Elena Aub: Una mujer equipada para ser feliz
La hija de Max Aub vivió el exilio pendiente de España, y acompañó a su padre en el recorrido que recoge el viaje de regreso al país que habían dejado en guerra
Cuando Elena Aub se casó, en junio de 1954, su padre, Max Aub, el republicano que encargó el Guernica a Picasso, evocó en su diario el momento en que la niña desembarcó en La Habana, a su encuentro, después de siete años de destierro en París. “Con su cabeza ladeada, mirándome tan seria”. Tantos años después, cuando ya ella “volaba sola” (con Federico Álvarez Arregui, hijo de exiliados también, que sería en México una autoridad editorial y que murió hizo ayer dos años), el padre la veía equipada para ser feliz. “De niña”, escribió Max en su diario, “era la más dulce”.

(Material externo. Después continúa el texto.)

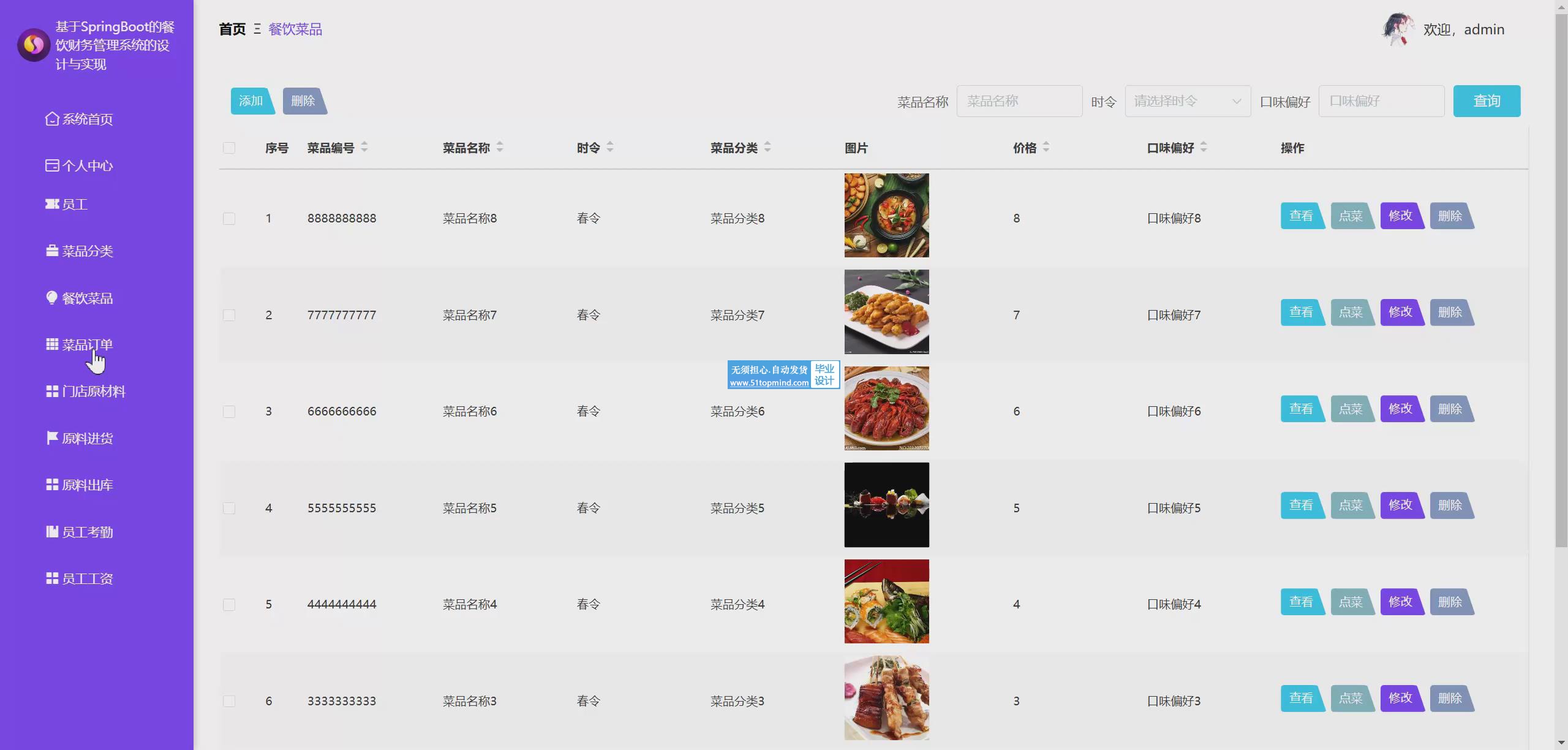Open the 请选择时令 dropdown
Viewport: 1568px width, 750px height.
coord(1187,101)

Siguió siendo la más dulce. Vivió el exilio pendiente de España, y acompañó a su padre en el recorrido que recoge el viaje de regreso (tan triste al fin) al país que habían dejado en guerra. Ese trayecto está reflejado en La gallina ciega y en los fragmentos de diario de aquel viaje difícil. “Hoy hace un año”, escribió Max el 23 de agosto de 1970, “que llegaba de regreso a España, lleno de esperanza. Fueron los meses más tristes de mi vida”.

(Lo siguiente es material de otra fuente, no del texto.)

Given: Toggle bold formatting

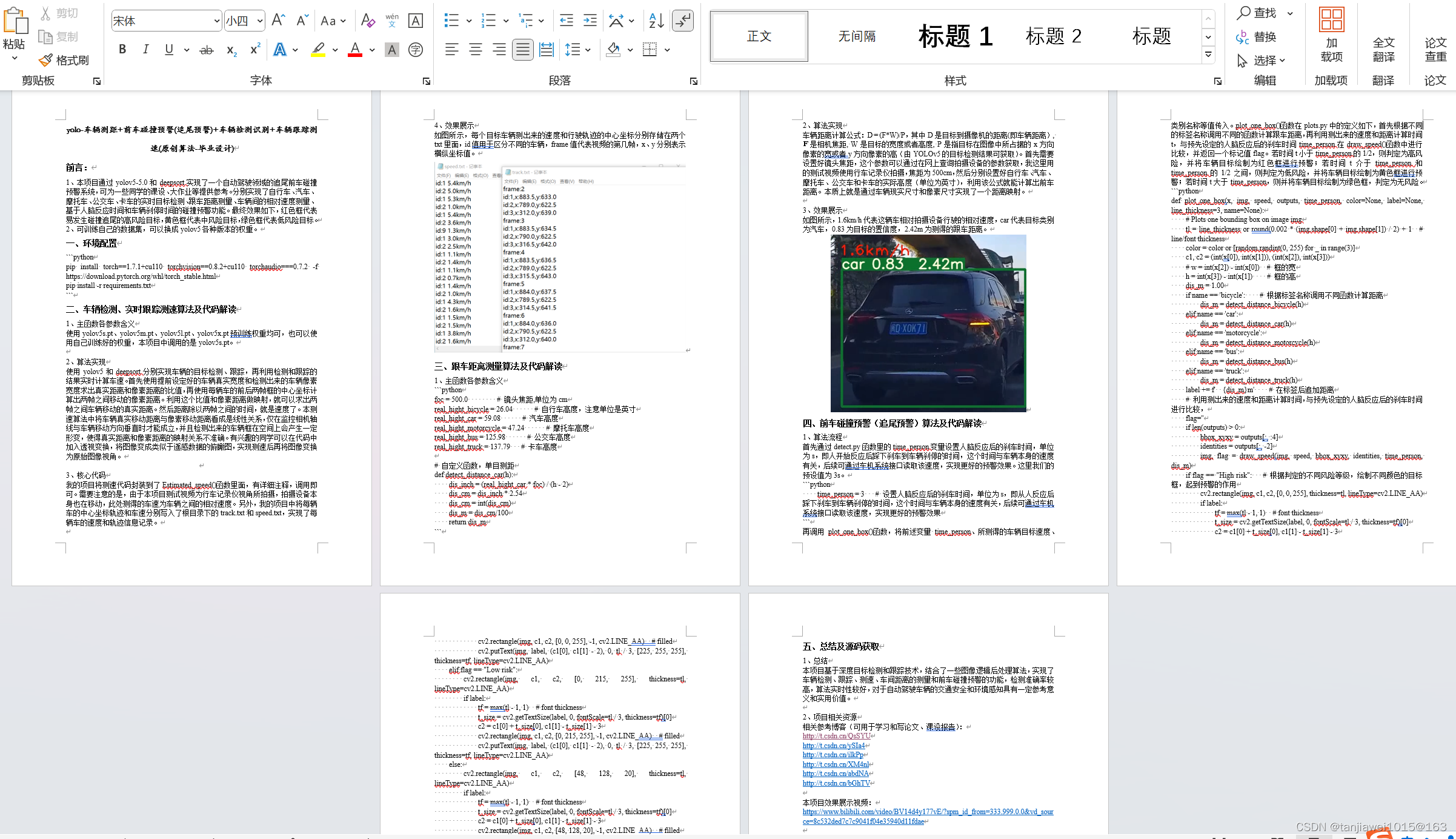Looking at the screenshot, I should pos(122,50).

Dos años más tarde murió Max Aub, en México. Elena volvió varias veces a España, para cumplir con un mandato republicano: recoger voces del exilio y del interior, para dejar testimonio del país herido. En México había hecho trabajos de antropología y lo que mejor la identificó con la vida: amistades. Ella estaba feliz de ese nuevo (y definitivo) reencuentro con España, y lo estuvo más aún cuando su hija Teresa vino a vivir aquí. Elena halló dificultades laborales y otras melancolías. Puso en marcha, gracias a amigos de Segorbe, la Fundación Max Aub, que continúa con Teresa al frente, y contempló los vaivenes políticos de un país que le dio esperanza y, como a su padre, ramalazos de tristeza. A la mitad de ese regreso se incorporó a tareas editoriales que le eran familiares, y así nos conocimos en el Grupo Santillana.

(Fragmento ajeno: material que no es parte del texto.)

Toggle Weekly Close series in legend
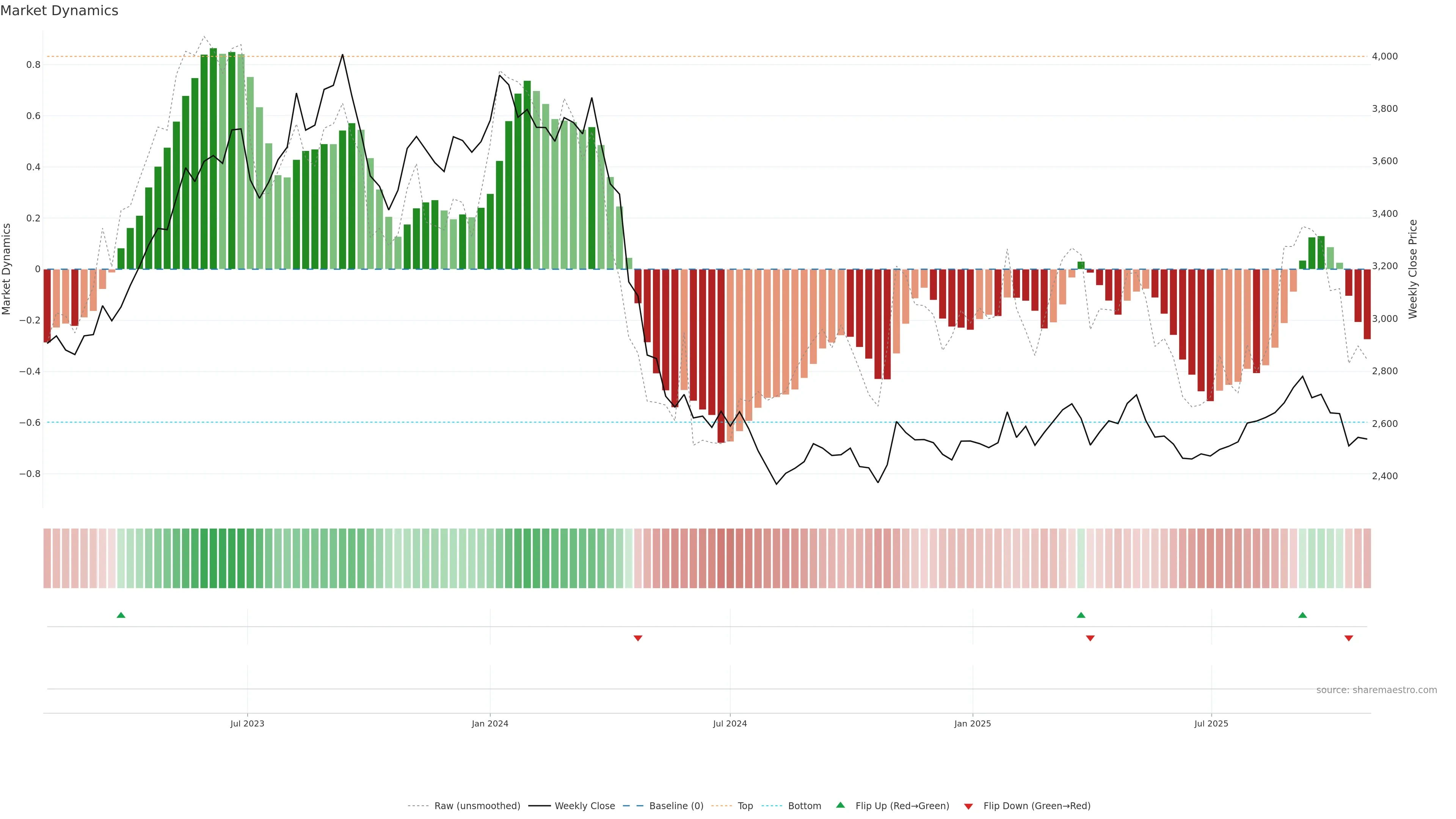Viewport: 1456px width, 819px height. pyautogui.click(x=584, y=806)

Los que trabajamos con ella a mediados de los noventa tenemos un recuerdo común: su dulzura. “Una mujer menuda, muy delgada, con el pelo blanco cogido con un moño. La piel muy blanca, los ojos azules, emanaba paz”. A veces abría su primera casa del regreso y te invitaba a té, te sentaba a una mesa pequeña, ante tazas menudas, y explicaba su historia tan solo para iniciar la conversación. Luego escuchaba, como la niña de cabeza ladeada, atenta, que su padre describió cuando la vio desembarcar en La Habana.
España le deparó alegrías. Pero hubo un día de marzo de 2017 cuando una concejal desmañada le quitó a su padre el nombre de una de las naves del Matadero. “Toda la obra de Max Aub es un diario del sufrimiento”, nos dijeron ella y su hija Teresa, cuando comentaron el desaguisado. Ella siguió yendo a aquellos teatros, como si el alma del exilio estuviera metida en el aire de su desconsuelo. Las heridas se resuelven cuando ya has tenido tantas. Decía ayer su hija Teresa, que Elena Aub vivió una vida plena e inteligente y, en efecto, irradiaba paz. Paz y política. Hasta el último instante este país suyo le dio porvenir e inquietud. Ahora estaba atenta y triste porque el ramalazo de las derechas ponía en vilo su manera de ser y su esperanza, que como su espíritu republicano era rabiosamente de izquierdas.